Teuku Zulkarnaen. Dok, BNol

KOTA BENGKULU – Wakil Ketua II DPRD Kota Bengkulu, Teuku Zulkarnaen mengatakan, banyak faktor yang melatarbelakangi aksi kejahatan terhadap pelajar. Terlebih, jika kejahatan yang dilakukan sampai pada menghilangnya nyawa seseorang. Seperti kasus pelajar SMAN 4 yang baru saja terjadi.

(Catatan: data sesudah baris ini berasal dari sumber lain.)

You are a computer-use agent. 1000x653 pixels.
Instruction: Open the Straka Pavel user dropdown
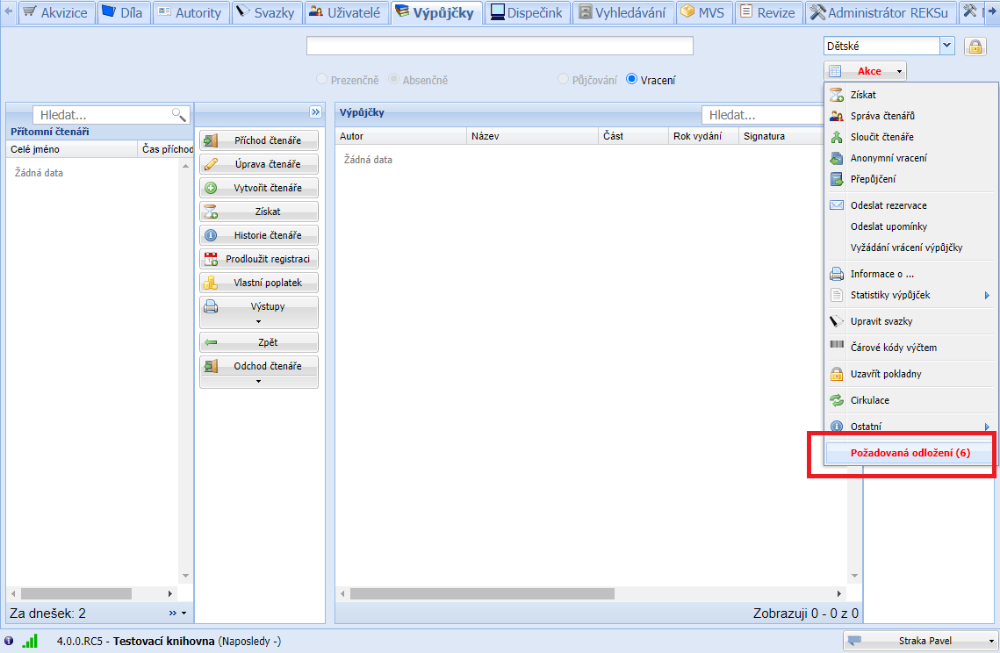921,641
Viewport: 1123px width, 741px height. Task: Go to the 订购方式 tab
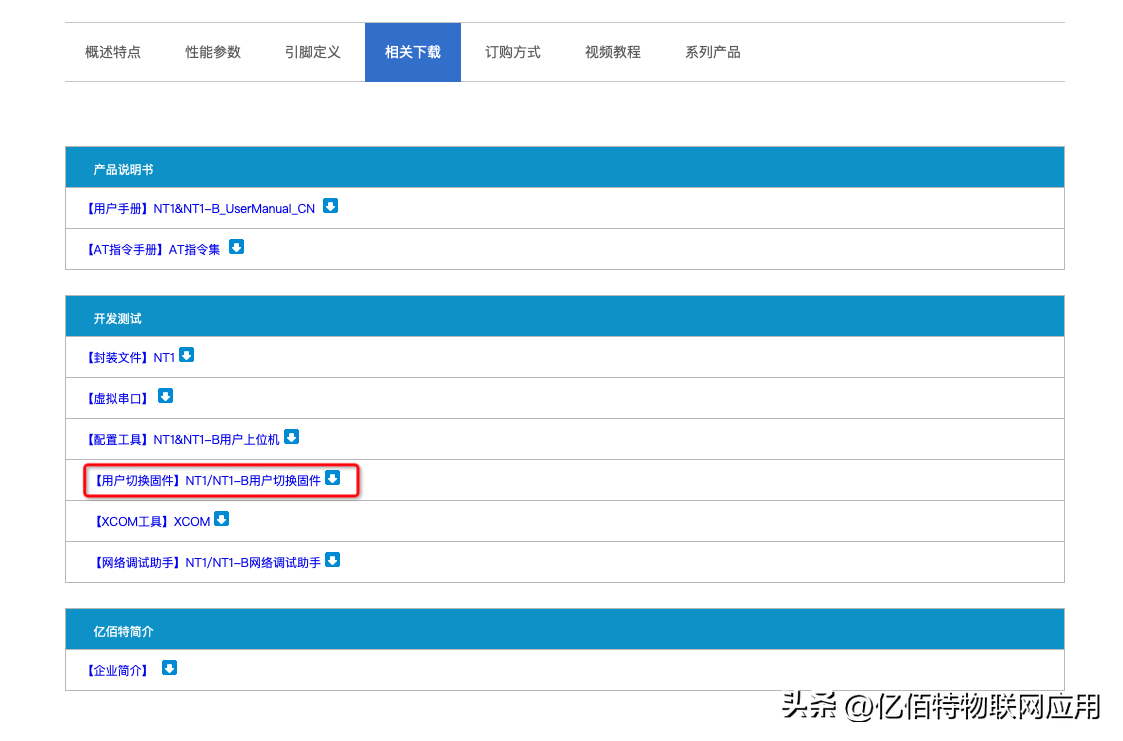pos(513,52)
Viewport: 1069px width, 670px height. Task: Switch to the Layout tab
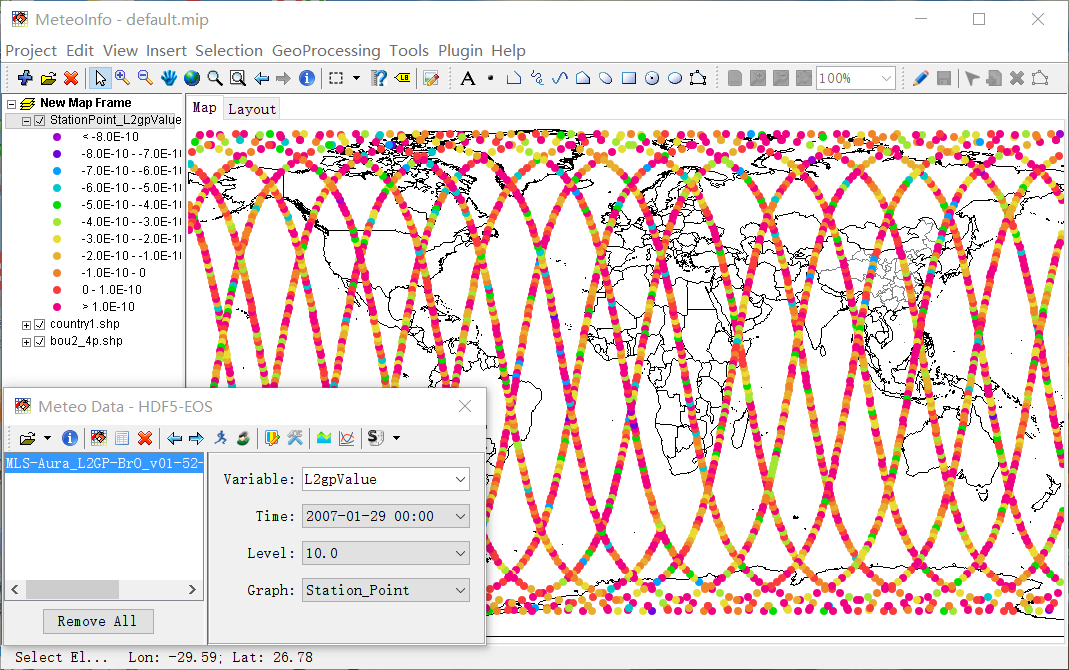(251, 109)
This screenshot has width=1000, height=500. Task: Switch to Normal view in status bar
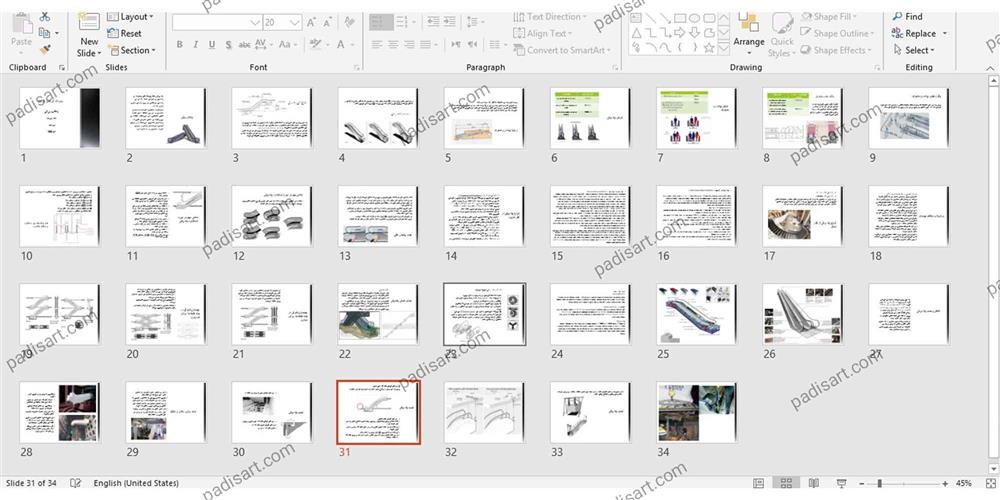coord(759,484)
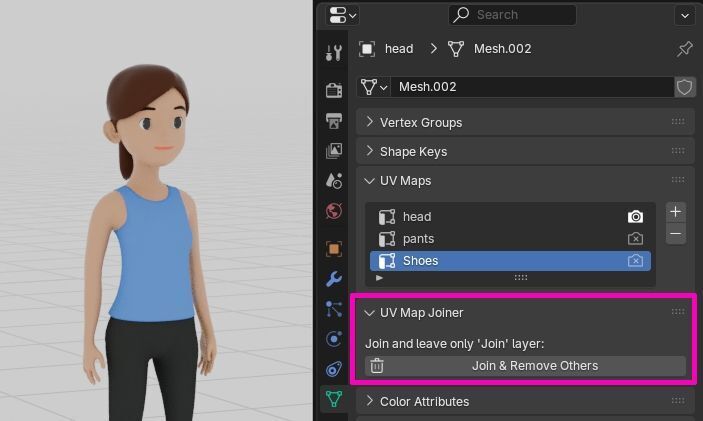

Disampaikan Teuku, pengaruh lingkungan dan kontrol sosial dari orang tua dan guru yang kurang tepat, dapat menjadi alasan kenapa seorang pelajar bisa berbuat hal-hal yang diluar aturan.

“Kasus seperti ini dilatarbelakangi banyak faktor, terutama pengaruh lingkungan, kontrol sosial orang tua dan guru, juga pendidikan dan penanaman nilai spriritual,” ujar Teuku, Kamis (8/2/2018).

Tidak hanya pada kasus Auzia, Teuku mencontohkan kasus yang menimpa seorang guru privat yang juga sempat dinyatakan hilang beberapa waktu lalu. Walaupun telah ditemukan, namun kondisi sang guru telah mengalami kerugian secara materi.

Menurutnya, tindakan kejahatan yang dilakukan pada kedua kasus ini merupakan bukti kurangnya nilai-nilai kerohanian pada pelaku.

“Meskipun dia orang yang tidak mampu, kalau nilai agama yang tertanam kuat pasti dia terhindar melakukan hal-hal yang negatif,” pungkas Teuku.

Walaupun ekonomi kerap dijadikan motif berbuat kejahatan, Teuku menolak jika hal tersebut dijadikan faktor dominan. Ditegaskan Teuku, ekonomi tidak dapat dijadikan alasan utama untuk berbuat jahat. Faktor lain yang juga mendukung terjadinya aksi kriminal yakni kurangnya pemahaman terhadap agama. Ia juga menyebut bahwa kriminalitas di suatu daerah merupakan bukti adanya kemajuan ekonomi.

“Minimnya ekonomi justru bukanlah alasannya. Dalam ilmu ekonomi semakin berkembangnya suatu daerah maka kriminalitas juga meningkat,” tutur Teuku.